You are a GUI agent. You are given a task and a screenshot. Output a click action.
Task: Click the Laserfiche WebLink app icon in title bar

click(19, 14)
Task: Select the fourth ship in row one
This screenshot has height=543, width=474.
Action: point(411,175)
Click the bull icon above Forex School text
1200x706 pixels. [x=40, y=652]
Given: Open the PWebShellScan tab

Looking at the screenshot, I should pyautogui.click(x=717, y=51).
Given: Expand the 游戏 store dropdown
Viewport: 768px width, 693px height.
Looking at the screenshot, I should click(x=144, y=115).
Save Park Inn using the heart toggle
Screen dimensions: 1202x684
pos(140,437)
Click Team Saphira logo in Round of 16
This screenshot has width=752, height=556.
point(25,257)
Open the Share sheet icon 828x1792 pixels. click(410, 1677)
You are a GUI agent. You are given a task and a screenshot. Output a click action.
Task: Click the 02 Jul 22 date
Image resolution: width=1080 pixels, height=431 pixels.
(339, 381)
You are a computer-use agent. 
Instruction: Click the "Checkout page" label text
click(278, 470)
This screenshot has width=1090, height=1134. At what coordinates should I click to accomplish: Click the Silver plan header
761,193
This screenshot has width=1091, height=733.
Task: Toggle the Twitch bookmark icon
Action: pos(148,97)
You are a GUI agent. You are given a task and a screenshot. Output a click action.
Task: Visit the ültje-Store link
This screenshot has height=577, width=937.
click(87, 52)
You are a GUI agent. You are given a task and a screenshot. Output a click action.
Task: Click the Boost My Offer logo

• • • •

Starting with the line that contains "You are a computer-use agent.", output every line through the end of the listing above, unchanged.

You are a computer-use agent. 
Instruction: Click the "Checkout page" label text
click(278, 470)
This screenshot has width=1090, height=1134. At what coordinates should I click to accomplish: Click the Silver plan header
761,193
This screenshot has width=1091, height=733.
Task: Toggle the Twitch bookmark icon
Action: pos(148,97)
You are a GUI agent. You are given a task and a screenshot. Output a click action.
Task: Visit the ültje-Store link
This screenshot has height=577, width=937.
click(87, 52)
You are a GUI agent. You are given a task and a screenshot. Output a click action.
Task: Click the Boost My Offer logo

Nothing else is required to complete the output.